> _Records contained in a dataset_
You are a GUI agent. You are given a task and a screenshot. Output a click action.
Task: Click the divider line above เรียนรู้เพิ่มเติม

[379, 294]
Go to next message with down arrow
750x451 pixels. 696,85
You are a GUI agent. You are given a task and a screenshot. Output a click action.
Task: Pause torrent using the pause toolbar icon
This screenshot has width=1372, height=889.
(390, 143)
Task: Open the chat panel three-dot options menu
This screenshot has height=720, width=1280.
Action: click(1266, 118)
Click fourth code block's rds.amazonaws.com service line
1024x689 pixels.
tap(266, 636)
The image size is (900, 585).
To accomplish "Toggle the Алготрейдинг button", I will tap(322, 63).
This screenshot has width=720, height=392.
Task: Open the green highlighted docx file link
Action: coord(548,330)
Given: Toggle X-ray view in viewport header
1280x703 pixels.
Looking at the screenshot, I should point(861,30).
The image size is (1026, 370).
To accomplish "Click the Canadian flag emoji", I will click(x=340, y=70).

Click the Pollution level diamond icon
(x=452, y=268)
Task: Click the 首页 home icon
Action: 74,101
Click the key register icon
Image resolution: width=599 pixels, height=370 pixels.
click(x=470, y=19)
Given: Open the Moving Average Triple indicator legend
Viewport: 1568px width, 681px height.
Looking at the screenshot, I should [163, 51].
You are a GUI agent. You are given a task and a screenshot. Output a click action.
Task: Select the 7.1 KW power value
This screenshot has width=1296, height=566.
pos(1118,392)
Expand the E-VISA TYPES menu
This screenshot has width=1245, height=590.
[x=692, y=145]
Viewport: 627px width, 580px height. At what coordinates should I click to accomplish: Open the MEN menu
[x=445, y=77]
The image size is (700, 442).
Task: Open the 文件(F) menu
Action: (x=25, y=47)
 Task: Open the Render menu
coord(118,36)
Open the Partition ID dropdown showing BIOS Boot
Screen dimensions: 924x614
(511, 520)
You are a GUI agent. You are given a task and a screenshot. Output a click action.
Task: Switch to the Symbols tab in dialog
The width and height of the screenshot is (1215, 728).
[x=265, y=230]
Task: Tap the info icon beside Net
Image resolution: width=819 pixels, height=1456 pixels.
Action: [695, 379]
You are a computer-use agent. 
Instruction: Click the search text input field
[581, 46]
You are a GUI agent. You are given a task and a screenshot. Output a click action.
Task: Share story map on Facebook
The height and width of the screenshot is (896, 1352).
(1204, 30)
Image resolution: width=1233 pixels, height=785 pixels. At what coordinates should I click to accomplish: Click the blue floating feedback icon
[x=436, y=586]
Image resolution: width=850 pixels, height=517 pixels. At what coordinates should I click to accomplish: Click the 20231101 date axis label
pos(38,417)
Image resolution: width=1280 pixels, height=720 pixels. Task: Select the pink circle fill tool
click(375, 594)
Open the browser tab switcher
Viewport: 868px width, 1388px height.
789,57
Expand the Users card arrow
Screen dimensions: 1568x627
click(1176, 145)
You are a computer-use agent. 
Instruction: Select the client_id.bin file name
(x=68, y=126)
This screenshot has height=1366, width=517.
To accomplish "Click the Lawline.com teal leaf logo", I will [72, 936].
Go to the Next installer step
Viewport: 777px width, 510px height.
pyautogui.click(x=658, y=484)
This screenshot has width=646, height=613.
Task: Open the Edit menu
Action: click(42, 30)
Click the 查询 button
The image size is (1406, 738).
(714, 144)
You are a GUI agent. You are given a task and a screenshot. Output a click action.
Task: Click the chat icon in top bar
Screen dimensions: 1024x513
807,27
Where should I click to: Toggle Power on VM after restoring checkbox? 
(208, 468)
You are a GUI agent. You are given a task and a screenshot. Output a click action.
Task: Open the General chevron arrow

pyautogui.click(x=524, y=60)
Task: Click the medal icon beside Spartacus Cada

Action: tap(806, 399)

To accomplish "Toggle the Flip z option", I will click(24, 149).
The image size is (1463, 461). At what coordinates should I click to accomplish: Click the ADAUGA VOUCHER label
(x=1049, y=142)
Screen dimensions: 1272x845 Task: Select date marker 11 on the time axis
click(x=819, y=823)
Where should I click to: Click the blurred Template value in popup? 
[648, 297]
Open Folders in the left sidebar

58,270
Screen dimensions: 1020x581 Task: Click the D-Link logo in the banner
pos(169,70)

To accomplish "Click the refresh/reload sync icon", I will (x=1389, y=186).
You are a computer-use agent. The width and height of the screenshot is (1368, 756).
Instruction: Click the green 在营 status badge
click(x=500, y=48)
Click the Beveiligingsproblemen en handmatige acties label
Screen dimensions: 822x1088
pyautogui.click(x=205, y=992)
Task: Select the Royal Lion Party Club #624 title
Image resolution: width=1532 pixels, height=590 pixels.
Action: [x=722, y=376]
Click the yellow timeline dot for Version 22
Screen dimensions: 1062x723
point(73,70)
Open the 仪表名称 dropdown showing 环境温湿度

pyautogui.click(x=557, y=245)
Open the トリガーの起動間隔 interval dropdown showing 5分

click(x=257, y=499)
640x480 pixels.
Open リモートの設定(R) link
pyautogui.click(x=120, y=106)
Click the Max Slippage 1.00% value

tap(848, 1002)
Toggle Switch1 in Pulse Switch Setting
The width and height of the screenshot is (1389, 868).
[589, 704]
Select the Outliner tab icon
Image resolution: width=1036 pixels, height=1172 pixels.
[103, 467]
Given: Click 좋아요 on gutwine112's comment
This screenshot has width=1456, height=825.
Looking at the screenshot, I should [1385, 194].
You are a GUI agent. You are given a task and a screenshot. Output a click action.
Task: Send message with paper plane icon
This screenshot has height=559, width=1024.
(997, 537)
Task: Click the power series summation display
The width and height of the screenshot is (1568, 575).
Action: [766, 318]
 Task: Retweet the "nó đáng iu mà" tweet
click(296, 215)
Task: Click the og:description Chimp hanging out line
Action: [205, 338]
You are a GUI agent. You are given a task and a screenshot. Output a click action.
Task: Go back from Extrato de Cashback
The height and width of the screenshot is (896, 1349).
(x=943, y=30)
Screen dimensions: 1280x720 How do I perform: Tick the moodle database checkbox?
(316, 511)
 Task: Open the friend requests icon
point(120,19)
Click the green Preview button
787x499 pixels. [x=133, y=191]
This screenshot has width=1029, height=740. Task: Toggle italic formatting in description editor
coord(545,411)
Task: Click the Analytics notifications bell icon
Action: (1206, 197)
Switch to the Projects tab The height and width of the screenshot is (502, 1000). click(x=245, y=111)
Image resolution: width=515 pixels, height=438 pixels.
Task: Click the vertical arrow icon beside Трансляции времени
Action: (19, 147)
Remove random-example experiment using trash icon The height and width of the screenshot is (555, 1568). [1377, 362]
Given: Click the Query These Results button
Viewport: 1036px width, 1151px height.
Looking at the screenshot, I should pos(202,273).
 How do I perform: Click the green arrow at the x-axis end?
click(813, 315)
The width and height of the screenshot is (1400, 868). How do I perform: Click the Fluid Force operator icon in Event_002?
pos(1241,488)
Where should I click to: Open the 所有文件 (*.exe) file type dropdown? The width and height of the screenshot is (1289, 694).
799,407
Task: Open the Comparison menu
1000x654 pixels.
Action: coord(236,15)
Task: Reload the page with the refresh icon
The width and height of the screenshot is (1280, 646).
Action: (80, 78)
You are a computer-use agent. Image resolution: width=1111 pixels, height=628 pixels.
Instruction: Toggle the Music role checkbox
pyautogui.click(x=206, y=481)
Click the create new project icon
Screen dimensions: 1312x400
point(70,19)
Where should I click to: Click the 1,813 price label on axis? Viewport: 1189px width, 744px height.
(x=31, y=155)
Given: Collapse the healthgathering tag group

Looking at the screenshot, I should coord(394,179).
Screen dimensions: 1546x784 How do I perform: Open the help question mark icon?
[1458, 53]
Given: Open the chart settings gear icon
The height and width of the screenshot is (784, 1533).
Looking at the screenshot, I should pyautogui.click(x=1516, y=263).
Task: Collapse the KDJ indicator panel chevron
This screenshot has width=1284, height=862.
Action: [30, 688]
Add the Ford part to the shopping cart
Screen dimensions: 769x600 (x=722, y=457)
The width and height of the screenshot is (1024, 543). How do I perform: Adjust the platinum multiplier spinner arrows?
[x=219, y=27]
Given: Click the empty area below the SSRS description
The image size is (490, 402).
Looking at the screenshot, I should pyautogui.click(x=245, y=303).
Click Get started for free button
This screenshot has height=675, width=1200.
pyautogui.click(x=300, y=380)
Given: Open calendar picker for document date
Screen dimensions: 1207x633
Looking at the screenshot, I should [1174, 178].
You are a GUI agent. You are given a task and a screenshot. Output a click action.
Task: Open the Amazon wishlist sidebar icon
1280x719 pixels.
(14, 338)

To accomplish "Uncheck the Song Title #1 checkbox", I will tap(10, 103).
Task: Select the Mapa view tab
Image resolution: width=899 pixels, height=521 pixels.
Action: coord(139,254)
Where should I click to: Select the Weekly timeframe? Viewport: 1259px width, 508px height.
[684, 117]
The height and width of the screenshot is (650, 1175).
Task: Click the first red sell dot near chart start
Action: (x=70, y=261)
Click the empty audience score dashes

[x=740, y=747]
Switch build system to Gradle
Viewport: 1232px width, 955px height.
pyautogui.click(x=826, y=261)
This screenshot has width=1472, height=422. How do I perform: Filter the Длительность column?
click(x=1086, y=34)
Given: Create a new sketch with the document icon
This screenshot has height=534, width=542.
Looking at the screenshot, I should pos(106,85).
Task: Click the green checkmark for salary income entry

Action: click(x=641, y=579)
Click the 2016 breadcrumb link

> _Exercise brief_
Respond with the number of lines in the entries that include the string "chat", and nothing besides.

> _Result_
2